Clark Wolf is the host and organizer. The panel—on food and politics—includes me, talking about my memoir, Slow Cooked, An Unexpected Life in Food Politics; Chloe Sorvino, author of Raw Deal: Hidden Corruption, Corporate Greed, and the Fight for the Future of Meat; Alex Prud’homme, author of Dinner With The President: Food, Politics and the History of Breaking Bread at the White House; and Tanya Holland, author of Tanya Holland’s California Soul. Free, but register here. It starts at 5:00 p.m. and lasts one hour.
Biden’s Executive Order on the Meat Industry
The White House issued a fact sheet on promoting competition in several business areas, one of them agriculture.
Over the past few decades, key agricultural markets have become more concentrated and less competitive. The markets for seeds, equipment, feed, and fertilizer are now dominated by just a few large companies, meaning family farmers and ranchers now have to pay more for these inputs. For example, just four companies control most of the world’s seeds, and corn seed prices have gone up as much as 30% annually. Consolidation also limits farmers’ and ranchers’ options for selling their products. That means they get less when they sell their produce and meat—even as prices rise at the grocery store…Overall, farmers’ and ranchers’ share of each dollar spent on food has been declining for decades. In short, family farmers and ranchers are getting less, consumers are paying more, and the big conglomerates in the middle are taking the difference.
In the Order, the President:
- Directs USDA to consider issuing new rules under the Packers and Stockyards Act making it easier for farmers to bring and win claims, stopping chicken processors from exploiting and underpaying chicken farmers, and adopting anti-retaliation protections for farmers who speak out about bad practices.
- Directs USDA to consider issuing new rules defining when meat can bear “Product of USA” labels, so that consumers have accurate, transparent labels that enable them to choose products made here.
- Directs USDA to develop a plan to increase opportunities for farmers to access markets and receive a fair return, including supporting alternative food distribution systems like farmers markets and developing standards and labelsso that consumers can choose to buy products that treat farmers fairly.
- Encourages the FTC to limit powerful equipment manufacturers from restricting people’s ability to use independent repair shops or do DIY repairs—such as when tractor companies block farmers from repairing their own tractors.
The rules seek to make it easier for the agency to challenge unfair and deceptive practices by meat processors and would allow farmers to more easily file complaints with USDA or sue under the Packers and Stockyards Act. People familiar with the order said it would also tighten the rules for so-called poultry grower tournament systems, in which contract farmers are paid more or less than their peers in the same area depending on how closely they meet buyers’ standards.
The agency is also moving forward with rules that seek to increase food access through alternatives to supermarkets, like local farmer’s markets, and increase consumer transparency about where meat is raised.
Lest anyone think these are trivial measures, take a look at the reactions.

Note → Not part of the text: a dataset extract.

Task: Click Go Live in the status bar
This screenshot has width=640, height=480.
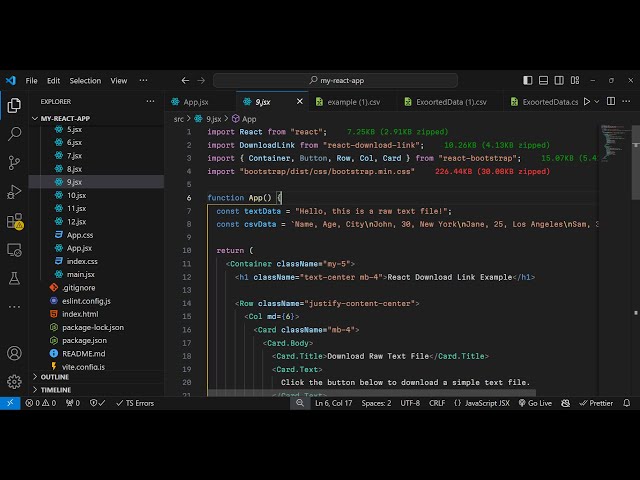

The North American Meat Institute:
President Biden’s executive order calling for USDA to change the Packers and Stockyards rules will have unintended consequences for consumers and producers…Government intervention in the market will increase the cost of food for consumers at a time when many are still suffering from the economic consequences of the pandemic. These proposed changes will open the floodgates for litigation that will ultimately limit livestock producers’ ability to market their livestock as they choose. These proposals have been considered and rejected before and they are counter to the precedent set in eight federal appellate circuits.
Zephyr Teachout in The Nation:
He ordered the Department of Agriculture to use its full power under the Packer and Stockyards Act to break the stranglehold of distributors and other corporate giants that crush farmers and farmworkers…Biden has a chance to be the first trust-busting presidency in over 50 years—and we keep getting strong signals that he’s got it in his sights. That’s great news for workers, for small businesses, and for the small communities that have been left out in the collapsing concentration of our country for the last 50 years.
USDA Vilsack announces plans to boost competition:
Secretary Tom Vilsack said USDA will offer $500 million in grants, loans, and other assistance to help new meat and poultry processors enter the market, along with $150 million to support small plants that are already operating. The department will also move forward with a series of regulations to protect farmers and ranchers who work with large agribusinesses.
The National Sustainable Agriculture Coalition applauds Vilsack’s action:
NSAC is also pleased to see that USDA will issue new rules under the Packers and Stockyards Act. As directed in the Executive Order, this new rule will make it easier for farmers to bring and win claims, stopping chicken processors from exploiting and underpaying chicken farmers, and adopting anti-retaliation protections for farmers who speak out about bad practices.
Will Biden’s USDA follow through? That would be real progress.